The lines needed are those below that contain the word "next"; copy each one.

[Provided information — start]

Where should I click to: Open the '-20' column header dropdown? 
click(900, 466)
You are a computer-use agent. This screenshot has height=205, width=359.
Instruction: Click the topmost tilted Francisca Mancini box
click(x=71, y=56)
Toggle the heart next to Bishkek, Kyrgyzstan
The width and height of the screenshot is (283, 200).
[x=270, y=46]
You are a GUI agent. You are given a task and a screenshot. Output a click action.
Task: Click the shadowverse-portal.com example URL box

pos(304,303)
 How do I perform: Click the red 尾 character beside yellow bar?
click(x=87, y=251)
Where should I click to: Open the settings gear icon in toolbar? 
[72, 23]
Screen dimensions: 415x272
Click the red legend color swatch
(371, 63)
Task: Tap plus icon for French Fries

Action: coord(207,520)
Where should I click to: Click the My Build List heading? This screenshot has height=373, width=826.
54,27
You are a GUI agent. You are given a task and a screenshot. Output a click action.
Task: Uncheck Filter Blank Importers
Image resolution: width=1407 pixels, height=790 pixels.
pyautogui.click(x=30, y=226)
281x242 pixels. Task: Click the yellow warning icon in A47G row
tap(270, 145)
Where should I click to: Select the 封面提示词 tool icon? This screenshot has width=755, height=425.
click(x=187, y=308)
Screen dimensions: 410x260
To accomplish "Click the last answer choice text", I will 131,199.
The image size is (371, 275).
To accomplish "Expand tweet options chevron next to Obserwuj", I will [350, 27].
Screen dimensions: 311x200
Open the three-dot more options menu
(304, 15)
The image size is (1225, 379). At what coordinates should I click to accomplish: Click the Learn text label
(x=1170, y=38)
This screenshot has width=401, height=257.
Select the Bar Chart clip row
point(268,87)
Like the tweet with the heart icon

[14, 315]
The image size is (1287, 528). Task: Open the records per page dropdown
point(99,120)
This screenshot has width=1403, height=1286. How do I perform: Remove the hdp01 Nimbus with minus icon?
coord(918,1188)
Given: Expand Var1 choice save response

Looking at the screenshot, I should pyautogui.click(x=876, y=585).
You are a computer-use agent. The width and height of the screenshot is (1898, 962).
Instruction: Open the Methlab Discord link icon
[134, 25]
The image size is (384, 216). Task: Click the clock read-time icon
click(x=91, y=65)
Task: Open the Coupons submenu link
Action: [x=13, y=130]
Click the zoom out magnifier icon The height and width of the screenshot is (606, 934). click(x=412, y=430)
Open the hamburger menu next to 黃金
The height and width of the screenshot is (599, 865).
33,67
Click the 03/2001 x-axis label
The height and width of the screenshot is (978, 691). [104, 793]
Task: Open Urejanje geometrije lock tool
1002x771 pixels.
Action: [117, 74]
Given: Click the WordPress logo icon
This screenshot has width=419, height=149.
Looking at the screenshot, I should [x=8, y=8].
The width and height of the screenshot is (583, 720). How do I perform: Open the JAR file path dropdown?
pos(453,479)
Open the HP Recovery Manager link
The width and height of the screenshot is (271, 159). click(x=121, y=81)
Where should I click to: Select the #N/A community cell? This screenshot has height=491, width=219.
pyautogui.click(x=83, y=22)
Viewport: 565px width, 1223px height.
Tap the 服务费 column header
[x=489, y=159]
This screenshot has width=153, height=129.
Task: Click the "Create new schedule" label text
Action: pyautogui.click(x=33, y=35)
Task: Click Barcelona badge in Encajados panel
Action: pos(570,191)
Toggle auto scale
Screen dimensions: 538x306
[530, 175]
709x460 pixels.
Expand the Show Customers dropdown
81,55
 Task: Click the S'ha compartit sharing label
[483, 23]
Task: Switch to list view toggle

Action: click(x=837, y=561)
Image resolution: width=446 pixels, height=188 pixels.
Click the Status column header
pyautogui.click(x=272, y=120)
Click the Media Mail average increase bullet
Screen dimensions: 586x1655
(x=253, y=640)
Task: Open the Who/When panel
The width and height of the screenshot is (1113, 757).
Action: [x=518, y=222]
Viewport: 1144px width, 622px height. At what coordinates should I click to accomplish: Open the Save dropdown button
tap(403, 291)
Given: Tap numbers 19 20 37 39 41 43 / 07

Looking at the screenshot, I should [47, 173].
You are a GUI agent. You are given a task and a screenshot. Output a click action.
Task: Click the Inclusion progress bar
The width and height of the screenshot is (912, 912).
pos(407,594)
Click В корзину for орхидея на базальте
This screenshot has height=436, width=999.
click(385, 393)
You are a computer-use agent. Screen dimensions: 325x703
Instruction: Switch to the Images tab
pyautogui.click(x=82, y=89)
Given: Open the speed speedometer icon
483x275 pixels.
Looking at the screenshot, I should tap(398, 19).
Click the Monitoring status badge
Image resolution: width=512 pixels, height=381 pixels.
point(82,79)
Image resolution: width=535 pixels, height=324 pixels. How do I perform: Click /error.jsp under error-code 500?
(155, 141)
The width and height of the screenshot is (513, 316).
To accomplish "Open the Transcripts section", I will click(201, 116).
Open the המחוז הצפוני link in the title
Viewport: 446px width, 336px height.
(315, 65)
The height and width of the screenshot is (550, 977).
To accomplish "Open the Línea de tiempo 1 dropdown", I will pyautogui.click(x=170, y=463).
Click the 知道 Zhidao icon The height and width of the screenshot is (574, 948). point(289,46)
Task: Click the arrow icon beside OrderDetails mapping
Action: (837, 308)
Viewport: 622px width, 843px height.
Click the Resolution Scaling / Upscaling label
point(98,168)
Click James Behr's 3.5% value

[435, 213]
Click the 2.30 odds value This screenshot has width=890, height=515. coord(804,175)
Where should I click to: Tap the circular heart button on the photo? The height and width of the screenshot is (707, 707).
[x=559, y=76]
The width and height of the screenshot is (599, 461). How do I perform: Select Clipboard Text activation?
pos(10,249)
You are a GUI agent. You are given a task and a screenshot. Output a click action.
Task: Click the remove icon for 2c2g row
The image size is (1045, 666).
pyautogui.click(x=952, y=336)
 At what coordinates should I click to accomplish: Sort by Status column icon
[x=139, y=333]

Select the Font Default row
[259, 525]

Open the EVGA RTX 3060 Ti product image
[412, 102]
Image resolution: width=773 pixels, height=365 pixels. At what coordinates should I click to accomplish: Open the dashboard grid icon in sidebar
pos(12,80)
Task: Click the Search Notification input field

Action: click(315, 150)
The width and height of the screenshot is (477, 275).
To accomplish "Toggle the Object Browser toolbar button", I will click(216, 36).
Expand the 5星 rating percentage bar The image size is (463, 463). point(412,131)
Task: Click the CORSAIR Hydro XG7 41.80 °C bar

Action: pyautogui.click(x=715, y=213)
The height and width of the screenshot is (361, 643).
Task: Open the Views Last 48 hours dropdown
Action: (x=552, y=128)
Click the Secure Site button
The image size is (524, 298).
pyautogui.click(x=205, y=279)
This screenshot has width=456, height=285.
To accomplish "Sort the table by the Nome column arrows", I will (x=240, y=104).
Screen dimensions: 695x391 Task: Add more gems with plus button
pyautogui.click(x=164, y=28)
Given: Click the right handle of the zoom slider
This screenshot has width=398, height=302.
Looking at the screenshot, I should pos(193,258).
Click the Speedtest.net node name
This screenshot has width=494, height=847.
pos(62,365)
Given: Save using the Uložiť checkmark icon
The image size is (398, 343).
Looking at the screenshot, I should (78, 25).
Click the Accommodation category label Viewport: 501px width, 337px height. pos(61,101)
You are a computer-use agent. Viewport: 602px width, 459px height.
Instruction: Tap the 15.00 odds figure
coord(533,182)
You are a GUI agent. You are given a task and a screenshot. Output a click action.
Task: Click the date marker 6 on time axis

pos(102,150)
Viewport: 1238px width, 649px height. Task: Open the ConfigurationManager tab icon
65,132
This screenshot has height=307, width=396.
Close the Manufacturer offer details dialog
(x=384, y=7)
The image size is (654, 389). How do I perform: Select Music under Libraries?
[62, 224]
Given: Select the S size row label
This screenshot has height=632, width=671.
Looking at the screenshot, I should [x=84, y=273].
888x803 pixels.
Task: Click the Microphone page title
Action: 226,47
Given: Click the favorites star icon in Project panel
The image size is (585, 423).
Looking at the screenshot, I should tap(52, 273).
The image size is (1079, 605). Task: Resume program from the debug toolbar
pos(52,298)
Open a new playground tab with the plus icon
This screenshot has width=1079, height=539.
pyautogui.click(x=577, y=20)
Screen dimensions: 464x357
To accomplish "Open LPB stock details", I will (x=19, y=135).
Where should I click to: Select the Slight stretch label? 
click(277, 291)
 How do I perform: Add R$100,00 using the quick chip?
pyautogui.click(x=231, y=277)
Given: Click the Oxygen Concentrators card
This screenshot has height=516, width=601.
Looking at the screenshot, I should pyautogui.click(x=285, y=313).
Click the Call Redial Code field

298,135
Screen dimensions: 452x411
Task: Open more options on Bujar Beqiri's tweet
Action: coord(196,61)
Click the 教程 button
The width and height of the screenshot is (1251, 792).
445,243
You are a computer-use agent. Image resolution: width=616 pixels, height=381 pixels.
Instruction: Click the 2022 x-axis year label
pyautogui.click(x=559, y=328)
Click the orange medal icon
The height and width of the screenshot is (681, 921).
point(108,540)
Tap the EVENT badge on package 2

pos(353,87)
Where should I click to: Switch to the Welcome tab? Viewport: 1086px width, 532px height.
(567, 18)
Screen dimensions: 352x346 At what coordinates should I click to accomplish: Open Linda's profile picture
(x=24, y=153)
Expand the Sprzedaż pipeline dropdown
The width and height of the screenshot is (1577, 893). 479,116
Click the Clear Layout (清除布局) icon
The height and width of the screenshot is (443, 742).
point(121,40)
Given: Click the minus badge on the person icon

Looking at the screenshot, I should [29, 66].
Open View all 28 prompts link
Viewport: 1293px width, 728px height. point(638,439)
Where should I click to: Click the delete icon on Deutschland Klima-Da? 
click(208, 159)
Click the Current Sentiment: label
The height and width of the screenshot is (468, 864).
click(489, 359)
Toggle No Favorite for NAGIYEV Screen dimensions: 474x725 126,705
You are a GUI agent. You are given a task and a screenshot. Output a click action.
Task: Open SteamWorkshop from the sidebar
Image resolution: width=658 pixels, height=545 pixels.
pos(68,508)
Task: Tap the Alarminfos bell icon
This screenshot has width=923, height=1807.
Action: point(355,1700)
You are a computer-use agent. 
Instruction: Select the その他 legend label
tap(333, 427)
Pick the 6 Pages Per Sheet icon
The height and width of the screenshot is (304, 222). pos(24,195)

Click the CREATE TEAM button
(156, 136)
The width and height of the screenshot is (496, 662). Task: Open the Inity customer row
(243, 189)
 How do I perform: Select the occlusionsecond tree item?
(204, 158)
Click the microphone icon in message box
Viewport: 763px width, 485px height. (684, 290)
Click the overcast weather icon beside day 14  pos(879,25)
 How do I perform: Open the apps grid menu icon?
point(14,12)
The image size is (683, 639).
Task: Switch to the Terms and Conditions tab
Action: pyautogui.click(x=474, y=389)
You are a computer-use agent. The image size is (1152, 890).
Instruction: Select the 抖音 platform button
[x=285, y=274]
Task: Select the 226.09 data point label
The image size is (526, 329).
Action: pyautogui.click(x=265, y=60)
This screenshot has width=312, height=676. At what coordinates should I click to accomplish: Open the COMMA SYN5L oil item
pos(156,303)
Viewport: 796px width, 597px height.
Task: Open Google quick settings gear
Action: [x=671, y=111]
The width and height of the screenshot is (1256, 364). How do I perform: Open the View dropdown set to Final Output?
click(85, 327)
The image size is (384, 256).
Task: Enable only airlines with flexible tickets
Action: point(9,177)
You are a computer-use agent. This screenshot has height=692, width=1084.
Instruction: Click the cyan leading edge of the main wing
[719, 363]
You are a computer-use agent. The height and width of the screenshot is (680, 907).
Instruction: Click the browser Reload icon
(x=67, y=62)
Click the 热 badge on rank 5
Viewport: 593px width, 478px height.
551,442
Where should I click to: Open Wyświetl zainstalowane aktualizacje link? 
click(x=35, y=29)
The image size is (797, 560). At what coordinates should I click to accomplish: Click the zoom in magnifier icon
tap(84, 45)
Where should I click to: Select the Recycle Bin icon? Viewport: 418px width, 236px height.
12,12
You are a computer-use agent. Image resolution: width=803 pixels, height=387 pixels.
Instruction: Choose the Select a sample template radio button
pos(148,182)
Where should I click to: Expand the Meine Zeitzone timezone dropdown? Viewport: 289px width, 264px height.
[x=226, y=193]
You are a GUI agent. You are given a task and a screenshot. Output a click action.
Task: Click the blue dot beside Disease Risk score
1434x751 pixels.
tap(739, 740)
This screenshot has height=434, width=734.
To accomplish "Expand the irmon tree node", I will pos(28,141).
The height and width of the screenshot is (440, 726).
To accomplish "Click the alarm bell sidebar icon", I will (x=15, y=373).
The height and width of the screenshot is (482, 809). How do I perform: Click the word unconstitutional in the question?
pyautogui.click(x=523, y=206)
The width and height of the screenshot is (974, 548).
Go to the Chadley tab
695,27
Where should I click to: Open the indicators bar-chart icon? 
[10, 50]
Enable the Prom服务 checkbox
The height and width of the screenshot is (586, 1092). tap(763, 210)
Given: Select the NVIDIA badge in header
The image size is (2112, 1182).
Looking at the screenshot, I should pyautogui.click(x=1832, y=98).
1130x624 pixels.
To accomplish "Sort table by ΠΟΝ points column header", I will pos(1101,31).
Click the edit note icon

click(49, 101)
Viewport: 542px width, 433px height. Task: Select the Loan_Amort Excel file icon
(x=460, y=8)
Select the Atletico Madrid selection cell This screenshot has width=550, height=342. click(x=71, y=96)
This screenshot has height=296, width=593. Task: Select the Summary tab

[Provided information — finish]

Reply to the task
Toggle the heart next to Bishkek, Kyrgyzstan
To accomplish "Expand tweet options chevron next to Obserwuj", I will [350, 27].
Open the hamburger menu next to 黃金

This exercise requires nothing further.